**WHAT YOU NEED TO DO**
Filter the lines below, keeping each one that holds "date".

**DATA RECORDS**
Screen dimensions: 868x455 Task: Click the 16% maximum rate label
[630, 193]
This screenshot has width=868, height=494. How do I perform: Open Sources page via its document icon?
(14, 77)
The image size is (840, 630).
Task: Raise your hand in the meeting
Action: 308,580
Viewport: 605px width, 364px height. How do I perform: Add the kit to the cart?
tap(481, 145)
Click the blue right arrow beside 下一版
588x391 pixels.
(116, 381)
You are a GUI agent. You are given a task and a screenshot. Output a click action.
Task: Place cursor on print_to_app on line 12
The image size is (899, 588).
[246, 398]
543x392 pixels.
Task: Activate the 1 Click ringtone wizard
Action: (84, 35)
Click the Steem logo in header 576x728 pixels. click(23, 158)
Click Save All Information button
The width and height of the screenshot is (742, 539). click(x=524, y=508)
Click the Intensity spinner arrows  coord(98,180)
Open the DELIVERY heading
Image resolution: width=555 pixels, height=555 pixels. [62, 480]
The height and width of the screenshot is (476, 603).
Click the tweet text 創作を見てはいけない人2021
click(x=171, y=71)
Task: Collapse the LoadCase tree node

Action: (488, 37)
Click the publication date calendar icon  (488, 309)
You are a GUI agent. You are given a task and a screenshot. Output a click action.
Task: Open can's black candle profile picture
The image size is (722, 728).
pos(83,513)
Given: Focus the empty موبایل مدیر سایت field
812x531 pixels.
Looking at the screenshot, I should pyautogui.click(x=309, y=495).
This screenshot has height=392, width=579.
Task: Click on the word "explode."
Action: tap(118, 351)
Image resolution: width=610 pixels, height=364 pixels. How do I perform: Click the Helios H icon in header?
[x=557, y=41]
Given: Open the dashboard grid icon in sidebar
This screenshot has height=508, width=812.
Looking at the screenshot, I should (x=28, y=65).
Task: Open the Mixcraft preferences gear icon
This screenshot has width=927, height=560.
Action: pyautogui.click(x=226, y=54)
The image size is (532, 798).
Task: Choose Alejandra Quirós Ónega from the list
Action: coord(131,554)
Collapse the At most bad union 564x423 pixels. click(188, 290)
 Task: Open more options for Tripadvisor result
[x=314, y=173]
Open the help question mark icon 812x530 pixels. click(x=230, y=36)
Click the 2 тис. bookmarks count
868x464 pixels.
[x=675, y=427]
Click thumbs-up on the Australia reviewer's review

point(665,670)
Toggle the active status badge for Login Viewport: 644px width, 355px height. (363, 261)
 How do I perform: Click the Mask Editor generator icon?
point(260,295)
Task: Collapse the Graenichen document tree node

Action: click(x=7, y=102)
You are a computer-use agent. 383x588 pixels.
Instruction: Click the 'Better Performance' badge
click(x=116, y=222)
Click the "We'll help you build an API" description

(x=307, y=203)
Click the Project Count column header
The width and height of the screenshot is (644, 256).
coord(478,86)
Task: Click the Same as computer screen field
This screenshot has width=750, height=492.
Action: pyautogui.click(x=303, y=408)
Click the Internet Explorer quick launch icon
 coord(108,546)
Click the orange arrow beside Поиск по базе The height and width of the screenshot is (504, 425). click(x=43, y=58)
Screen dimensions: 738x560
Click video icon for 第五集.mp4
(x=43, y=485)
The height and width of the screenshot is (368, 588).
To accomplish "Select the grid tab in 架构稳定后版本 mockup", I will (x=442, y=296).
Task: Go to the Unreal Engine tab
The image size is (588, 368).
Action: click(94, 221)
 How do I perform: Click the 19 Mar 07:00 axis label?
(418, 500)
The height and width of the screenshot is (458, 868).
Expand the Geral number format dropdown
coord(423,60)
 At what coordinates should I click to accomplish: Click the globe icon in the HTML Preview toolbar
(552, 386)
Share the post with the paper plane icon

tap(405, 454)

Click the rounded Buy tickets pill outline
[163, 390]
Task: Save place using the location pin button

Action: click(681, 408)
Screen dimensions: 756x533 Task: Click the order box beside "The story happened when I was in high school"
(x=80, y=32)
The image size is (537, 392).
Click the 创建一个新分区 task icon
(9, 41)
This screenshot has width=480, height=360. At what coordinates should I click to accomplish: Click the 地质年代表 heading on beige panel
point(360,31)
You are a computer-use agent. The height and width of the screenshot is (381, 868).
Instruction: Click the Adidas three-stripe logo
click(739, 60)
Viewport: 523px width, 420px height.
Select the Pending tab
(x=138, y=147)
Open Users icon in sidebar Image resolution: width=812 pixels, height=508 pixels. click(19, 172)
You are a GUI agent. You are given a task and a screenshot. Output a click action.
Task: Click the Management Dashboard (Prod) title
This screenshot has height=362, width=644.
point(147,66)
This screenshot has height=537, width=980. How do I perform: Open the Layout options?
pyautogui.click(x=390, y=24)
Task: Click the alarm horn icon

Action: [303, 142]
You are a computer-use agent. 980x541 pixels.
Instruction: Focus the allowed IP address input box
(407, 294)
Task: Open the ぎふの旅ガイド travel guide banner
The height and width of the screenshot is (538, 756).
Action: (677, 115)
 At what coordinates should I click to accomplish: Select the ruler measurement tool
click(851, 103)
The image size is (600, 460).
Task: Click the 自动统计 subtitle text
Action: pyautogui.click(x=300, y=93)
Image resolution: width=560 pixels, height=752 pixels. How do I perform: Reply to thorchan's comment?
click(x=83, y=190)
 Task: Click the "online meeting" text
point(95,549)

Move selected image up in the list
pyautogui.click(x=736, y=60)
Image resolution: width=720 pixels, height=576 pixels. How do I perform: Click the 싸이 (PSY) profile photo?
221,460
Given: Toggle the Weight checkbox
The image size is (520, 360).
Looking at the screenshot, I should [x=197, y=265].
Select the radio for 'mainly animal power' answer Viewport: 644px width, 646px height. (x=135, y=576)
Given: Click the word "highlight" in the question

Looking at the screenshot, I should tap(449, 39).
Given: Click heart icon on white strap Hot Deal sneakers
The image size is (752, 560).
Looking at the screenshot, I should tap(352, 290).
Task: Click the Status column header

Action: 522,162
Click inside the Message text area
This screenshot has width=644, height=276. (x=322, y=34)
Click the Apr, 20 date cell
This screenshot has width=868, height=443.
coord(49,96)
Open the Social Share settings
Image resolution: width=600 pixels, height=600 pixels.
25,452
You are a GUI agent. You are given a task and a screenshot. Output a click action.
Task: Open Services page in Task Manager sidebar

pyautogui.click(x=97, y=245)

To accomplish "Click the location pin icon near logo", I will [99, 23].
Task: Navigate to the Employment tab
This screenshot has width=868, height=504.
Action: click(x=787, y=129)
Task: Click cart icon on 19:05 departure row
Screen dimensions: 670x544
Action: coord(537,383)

**ANSWER BOX**
Click the publication date calendar icon  (488, 309)
Click the Apr, 20 date cell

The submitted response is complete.